First, even thinking about someone improperly, rather than according to the truth, is a violation of the Ninth Commandment. Entertaining someone else’s faults, nursing them in our hearts, rejoicing in the downfall of others; each of these internal patterns makes us more willing to believe the worst in someone rather than hoping for the best.
Second, when we use our words to speak about someone untruthfully. If we are magnifying their faults while ignoring the full picture about them, if we seek out their faults to tell everyone else about them, anything we might do that negatively impacts the truth about our neighbors is a sin against them.
Here is where meditation on this commandment has been most instructive for me. The temptation ever before me when I am wounded by others is to use my words to retaliate in kind. I can convince myself that I will validate my pain by hurting others, and that somehow this behavior would be the path to healing for me. But you know what? The only thing this has ever done for me is make me more bitter and more upset.
James told us that our tongue is like a fire that can set our whole lives ablaze (James 3:6). Whenever we resort to using our pain, our anger, or our bitterness to find healing, we end up just like those who have wounded us.
Third, we learn that in the pursuit of justice we are never allowed to pursue justice with unjust means. We can hurt the cause of the truth both in the content of our speech as well as the way we speak. If we ever allow our hearts to be corrupted, such that we use lies, slander, or backbiting to try and achieve what we consider to be just ends, we simply multiply the pain and injustice that exists in the world. How we pursue justice matters as much as that we pursue justice.
The Courage to Keep This Commandment
Keeping the Ninth Commandment is hard; sometimes it feels like the most painful and difficult call of the Christian life. It requires strength and a resolute character. It takes courage. Where will that come from?
Psalm 69 is such a great prayer to pray when we’ve been hurt by someone’s words. The Psalmist names concrete ways they had been sinned against. They endured scorn, mockery, and the loneliness of having no one who will come to their defense. They even experienced the pain of having their heart broken on account of someone else’s words (Psalm 69:20).
In the Ninth Commandment, God gives us words to express all the specific ways we can be hurt by someone else’s words. If we are going to heal from the ways that others wound us, we first need specific language that can name how we have been hurt. Just as we cannot heal from immense physical pain or disease with a vague diagnosis, neither can we heal from deep heart wounds without specific language that names how we feel.
This is what God gives us in the Ninth Commandment. He gives us validation for our pain, he tells us we don’t need to keep our wounds in the dark, he shows us that he cares about the specifics.
Things get interesting if you keep reading Psalm 69. “They gave me vinegar for my thirst” (Psalm 69:21). Who does that sound like?

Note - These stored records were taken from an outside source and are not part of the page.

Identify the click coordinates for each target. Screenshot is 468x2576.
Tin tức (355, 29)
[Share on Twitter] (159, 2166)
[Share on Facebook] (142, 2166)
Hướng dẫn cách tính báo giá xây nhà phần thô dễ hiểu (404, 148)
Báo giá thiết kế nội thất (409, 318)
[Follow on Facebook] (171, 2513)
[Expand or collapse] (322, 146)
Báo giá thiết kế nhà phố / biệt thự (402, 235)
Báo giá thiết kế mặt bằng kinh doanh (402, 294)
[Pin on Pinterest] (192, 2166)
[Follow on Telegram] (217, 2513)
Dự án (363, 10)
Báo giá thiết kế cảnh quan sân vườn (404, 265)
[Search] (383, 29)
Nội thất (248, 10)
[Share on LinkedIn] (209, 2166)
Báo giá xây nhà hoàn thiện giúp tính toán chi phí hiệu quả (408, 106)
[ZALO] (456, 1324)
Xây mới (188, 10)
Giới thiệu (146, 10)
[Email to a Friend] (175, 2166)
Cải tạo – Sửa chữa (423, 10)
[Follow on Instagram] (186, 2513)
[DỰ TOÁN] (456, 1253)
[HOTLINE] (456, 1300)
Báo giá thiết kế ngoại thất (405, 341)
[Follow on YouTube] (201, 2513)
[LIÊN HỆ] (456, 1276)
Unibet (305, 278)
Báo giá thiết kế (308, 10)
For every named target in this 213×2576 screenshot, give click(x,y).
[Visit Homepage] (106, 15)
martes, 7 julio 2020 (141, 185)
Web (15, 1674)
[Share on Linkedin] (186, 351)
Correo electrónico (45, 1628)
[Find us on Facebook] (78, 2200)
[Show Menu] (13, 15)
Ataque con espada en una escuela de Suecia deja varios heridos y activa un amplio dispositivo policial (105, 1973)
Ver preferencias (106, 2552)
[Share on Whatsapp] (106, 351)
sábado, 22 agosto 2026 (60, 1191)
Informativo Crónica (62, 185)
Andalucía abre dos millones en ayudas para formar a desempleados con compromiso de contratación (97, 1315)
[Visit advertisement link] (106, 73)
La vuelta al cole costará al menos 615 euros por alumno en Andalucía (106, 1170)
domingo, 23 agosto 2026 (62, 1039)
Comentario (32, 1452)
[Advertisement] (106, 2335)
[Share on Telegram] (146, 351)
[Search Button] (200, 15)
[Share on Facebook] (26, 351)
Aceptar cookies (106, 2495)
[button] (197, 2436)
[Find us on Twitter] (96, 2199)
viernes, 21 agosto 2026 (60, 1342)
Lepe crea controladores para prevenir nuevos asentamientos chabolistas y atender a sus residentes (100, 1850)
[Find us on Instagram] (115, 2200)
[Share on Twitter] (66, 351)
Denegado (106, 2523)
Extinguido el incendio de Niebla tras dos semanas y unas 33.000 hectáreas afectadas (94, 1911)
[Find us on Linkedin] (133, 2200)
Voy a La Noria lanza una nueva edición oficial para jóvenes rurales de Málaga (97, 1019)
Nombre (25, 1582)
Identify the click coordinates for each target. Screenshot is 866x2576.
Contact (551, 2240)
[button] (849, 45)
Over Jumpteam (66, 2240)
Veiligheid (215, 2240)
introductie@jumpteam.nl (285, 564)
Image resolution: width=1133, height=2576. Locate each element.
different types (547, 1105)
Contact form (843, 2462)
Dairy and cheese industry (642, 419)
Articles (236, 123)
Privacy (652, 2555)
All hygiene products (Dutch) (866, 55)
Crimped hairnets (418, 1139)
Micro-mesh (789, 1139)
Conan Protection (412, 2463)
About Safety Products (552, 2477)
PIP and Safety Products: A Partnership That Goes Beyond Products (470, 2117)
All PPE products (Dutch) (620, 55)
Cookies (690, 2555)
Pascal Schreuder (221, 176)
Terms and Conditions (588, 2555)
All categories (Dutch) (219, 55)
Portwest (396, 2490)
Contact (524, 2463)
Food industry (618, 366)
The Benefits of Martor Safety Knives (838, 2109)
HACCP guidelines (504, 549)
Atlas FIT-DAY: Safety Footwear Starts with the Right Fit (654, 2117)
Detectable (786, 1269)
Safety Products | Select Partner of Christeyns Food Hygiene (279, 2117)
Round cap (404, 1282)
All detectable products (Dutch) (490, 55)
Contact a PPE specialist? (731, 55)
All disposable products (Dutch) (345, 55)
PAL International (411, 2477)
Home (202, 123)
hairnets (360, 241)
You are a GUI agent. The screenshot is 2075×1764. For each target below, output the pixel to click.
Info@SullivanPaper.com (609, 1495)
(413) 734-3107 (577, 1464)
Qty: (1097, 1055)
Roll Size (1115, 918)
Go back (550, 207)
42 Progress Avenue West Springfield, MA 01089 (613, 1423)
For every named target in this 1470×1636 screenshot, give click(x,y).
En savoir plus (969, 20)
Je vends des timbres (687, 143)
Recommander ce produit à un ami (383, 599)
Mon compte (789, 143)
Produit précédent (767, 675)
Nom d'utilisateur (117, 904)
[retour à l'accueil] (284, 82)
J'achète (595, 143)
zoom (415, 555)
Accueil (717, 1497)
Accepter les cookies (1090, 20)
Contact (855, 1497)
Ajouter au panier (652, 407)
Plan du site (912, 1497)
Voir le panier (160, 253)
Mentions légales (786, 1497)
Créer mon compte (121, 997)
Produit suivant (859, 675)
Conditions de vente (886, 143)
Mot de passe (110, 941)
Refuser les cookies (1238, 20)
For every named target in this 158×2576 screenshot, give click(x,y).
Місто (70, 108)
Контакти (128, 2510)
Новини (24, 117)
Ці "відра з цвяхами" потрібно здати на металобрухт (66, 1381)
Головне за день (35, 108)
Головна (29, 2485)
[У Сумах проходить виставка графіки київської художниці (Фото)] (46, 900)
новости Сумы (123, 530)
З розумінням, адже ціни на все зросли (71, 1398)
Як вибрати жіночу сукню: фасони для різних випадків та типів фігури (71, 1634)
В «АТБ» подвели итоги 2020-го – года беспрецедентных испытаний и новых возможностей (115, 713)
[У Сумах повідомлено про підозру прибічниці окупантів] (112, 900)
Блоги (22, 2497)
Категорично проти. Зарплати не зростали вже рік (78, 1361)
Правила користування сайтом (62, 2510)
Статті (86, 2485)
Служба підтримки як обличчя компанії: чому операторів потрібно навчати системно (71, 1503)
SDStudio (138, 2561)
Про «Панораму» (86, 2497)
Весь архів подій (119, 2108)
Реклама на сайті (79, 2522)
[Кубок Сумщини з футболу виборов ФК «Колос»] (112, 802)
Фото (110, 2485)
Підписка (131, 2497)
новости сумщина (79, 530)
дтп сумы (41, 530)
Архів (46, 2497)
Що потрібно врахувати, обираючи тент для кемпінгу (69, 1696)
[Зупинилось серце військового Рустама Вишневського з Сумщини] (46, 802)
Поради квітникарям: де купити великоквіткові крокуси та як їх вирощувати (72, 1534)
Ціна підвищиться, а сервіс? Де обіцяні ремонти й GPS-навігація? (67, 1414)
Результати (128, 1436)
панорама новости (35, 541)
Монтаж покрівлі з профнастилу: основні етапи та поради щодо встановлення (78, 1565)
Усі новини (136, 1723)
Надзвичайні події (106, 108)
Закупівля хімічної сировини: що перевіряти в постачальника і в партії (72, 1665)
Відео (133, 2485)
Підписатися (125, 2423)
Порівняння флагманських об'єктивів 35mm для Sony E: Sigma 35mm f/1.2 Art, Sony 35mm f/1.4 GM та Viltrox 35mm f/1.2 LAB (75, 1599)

Jesus is the real author of Psalm 69. More than anyone else, he knows what it is like to be scorned, mocked, abandoned, to receive all the violations of the Ninth Commandment in abundance.
And why did he endure what he did? How could he trust himself to God rather than retaliate in kind? He did it for our sake. He did it so that by his wounds – and not our own retaliation – we might be healed (1 Peter 2:21-25).
If you want true healing from the wounds of others, that will never be found in breaking others down but in trusting the one who was broken for you. If you want the courage to keep this Commandment rather than becoming someone who wounds others, that inner courage only comes from knowing that in Christ, you are safe and secure.
You can trust your reputation to the Lord rather than responding in kind. His validation heals our wounds and our desire for revenge; by his strength we become those who can heal the hearts of others rather than cause them deeper wounds.